You can absolutely get by with only OpenMTP if you are patient and follow all the little rituals people described, but if your time and sanity matter at all, I’d switch the roles and let OpenMTP be the sidekick instead of the hero.

If Android File Transfer keeps cutting out, you are on the right track looking at OpenMTP, but I would frame it as part of a mixed setup, not the centerpiece.

Where I slightly disagree with @shizuka / @codecrafter / @mikeappsreviewer: I would not over‑optimize OpenMTP itself. Past a point, the bottleneck is MTP and macOS, not which frontend you use. Tweaking cables, chunk sizes, and folder structure helps, but only so far.

For day‑to‑day use, I would split it like this:

1. Use OpenMTP for “surgical” work, not whole‑phone drains

  • Great for:
    • Grabbing DCIM / Camera, WhatsApp, Downloads in clearly scoped chunks
    • Situations where you like seeing both trees side by side
  • Weak for:
    • Monster transfers like “everything since 2019 in one drag”
    • Any job where verifying success manually would be a pain

Think of it as a manual file browser.
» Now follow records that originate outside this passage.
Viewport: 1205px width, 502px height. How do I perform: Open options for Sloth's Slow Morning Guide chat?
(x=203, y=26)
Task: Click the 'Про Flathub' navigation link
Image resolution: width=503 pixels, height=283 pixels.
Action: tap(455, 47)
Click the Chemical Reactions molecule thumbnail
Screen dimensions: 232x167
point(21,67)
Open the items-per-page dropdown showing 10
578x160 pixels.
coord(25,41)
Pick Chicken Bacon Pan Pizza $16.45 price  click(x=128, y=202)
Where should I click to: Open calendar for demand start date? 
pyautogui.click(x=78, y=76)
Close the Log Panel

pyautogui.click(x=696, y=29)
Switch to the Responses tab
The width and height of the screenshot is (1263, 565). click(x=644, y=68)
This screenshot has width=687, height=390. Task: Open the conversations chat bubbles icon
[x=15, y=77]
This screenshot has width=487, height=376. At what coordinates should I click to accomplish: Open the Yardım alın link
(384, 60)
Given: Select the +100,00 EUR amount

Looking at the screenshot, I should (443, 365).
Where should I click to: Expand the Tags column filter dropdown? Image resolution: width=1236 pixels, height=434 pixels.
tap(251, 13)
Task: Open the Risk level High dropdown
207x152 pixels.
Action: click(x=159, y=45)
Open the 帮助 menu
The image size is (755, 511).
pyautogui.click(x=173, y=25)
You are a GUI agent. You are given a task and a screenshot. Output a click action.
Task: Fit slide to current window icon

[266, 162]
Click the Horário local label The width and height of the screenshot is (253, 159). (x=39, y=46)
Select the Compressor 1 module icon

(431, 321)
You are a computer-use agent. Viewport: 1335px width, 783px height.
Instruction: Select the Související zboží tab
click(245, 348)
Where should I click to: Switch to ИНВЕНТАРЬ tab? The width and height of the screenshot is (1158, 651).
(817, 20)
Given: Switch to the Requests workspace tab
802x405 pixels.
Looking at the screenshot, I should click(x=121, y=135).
Once it behaves for a few 2–5 GB moves, stop tuning and accept its limits.

2. Let MacDroid handle the boring heavy lifting

All three replies mentioned MacDroid, but I lean harder on it when reliability matters.

Pros of MacDroid:

  • Integrates with Finder so your phone looks like a mounted volume
  • Uses familiar copy dialogs, progress, and overwrite prompts
  • Better for long running jobs such as entire camera roll exports
  • Easier to script around, since Finder + normal paths are involved

Cons of MacDroid:

  • Paid for full two‑way transfers
  • Not open source
  • Occasional weirdness with some OEM skins, so first run might need a bit of USB mode toggling

For your use case (photos, videos, big folders), I would rather have one paid tool that behaves predictably than keep nursing a free one at the edge of its comfort zone.

3. Do not skip a non‑USB safety net

Here I agree strongly with the others: never trust a single USB path as “the backup.”

Minimal setup I would aim for:

  • One cloud service backing up your camera roll automatically
  • MacDroid as the main “local archive / offload space” path
  • OpenMTP in reserve for:
    • Odd folders
    • Times when MacDroid or Finder decides to be stubborn

If OpenMTP starts freezing or silently skipping files, do not fight it for hours. At that point, it is cheaper in time and nerves to push the same batch through MacDroid and let Finder handle the error reporting.

So, keep OpenMTP, but put it in the toolbox next to MacDroid rather than trying to turn it into something it is not: a robust, one‑click, whole‑phone backup system.